Figure 19: Illustration of LRA (image credit: NASA)

The LRA is a passive instrument that acts as a reference target for laser tracking measurements performed by ground stations. Laser tracking data are analyzed to calculate the satellite's altitude to within a few millimeters. However, the small number of ground stations and the sensitivity of laser beams to weather conditions make it impossible to track the satellite continuously. That is why other onboard location systems are needed.


Figure 20: The Jason-2/OSTM spacecraft with the payload accommodation (image credit: NASA/JPL, Ref. 6)

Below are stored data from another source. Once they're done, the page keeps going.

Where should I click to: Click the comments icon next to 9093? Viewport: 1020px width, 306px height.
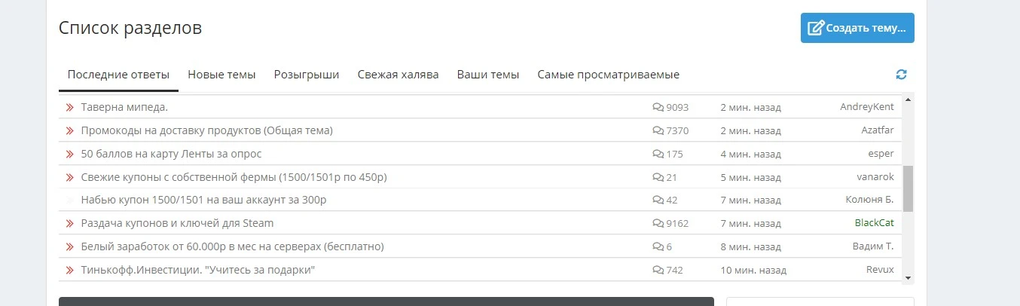pyautogui.click(x=658, y=108)
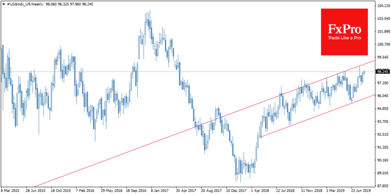Screen dimensions: 391x195
Task: Click the Trade Like a Pro tagline
Action: pyautogui.click(x=344, y=38)
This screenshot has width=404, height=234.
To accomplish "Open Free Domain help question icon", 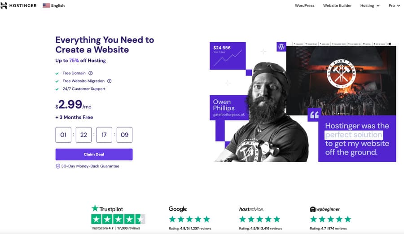I will (x=91, y=73).

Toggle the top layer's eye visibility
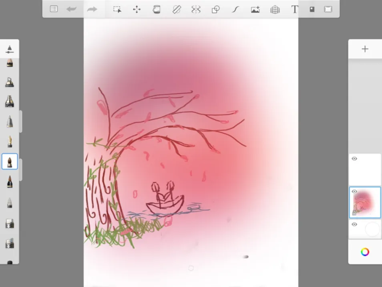(x=354, y=159)
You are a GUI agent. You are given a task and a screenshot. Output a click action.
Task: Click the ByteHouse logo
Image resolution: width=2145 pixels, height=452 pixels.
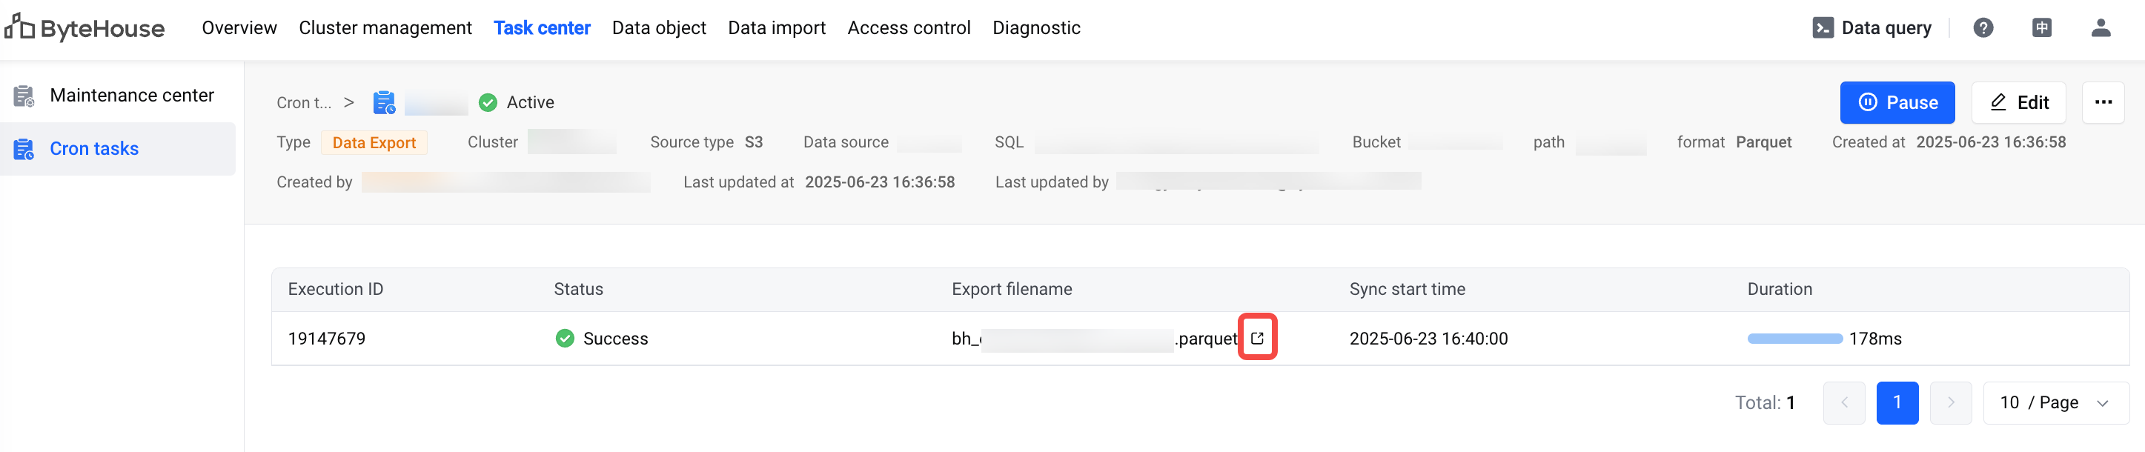click(x=85, y=28)
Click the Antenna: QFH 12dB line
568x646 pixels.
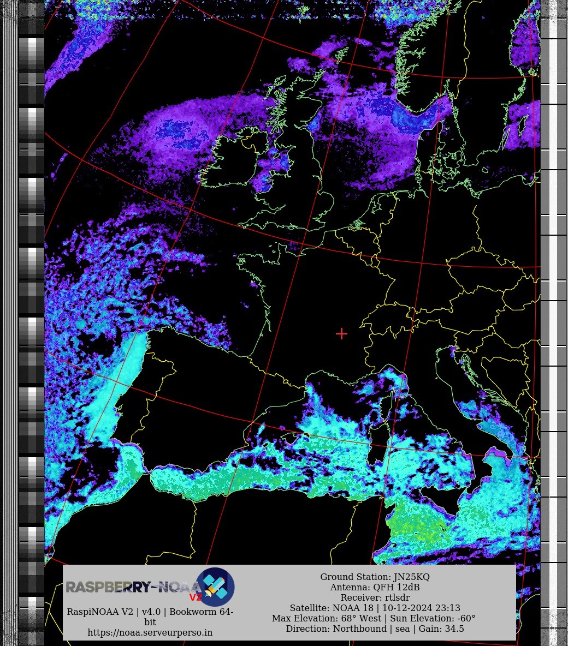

Auxiliary instruments: (Carmen-2, LPT, T2L2)

Carmen-2 (Environment Characterization and Modelisation-2):

These are radiation detectors developed by CNES. The Carmen-2 instrumentation is dedicated to study the influence of space radiation on advanced components to measure e-, p+ (high-energy particle flux of electrons and protons) and ion fluxes in the energy ranges responsible for component effects (as ionizing dose, single event effect and displacement damage), to measure associated effects on test components, to characterize the local radiation environment for DORIS USO and to evaluate its potential drifts inside the SAA.

The instrument is composed of a spectrometer (detectors and acquisition chains) and an experiment module (MEX). The energy range for electrons is expected to be 250 keV to 4 MeV. One for protons is 8 to 120 MeV/(mg/cm2). MEX includes three types of dosimeters to measure accurately the exposed dose and several components under test which are memories, linear and optoelectronic devices, power MOSFETs and so on. 45) 46)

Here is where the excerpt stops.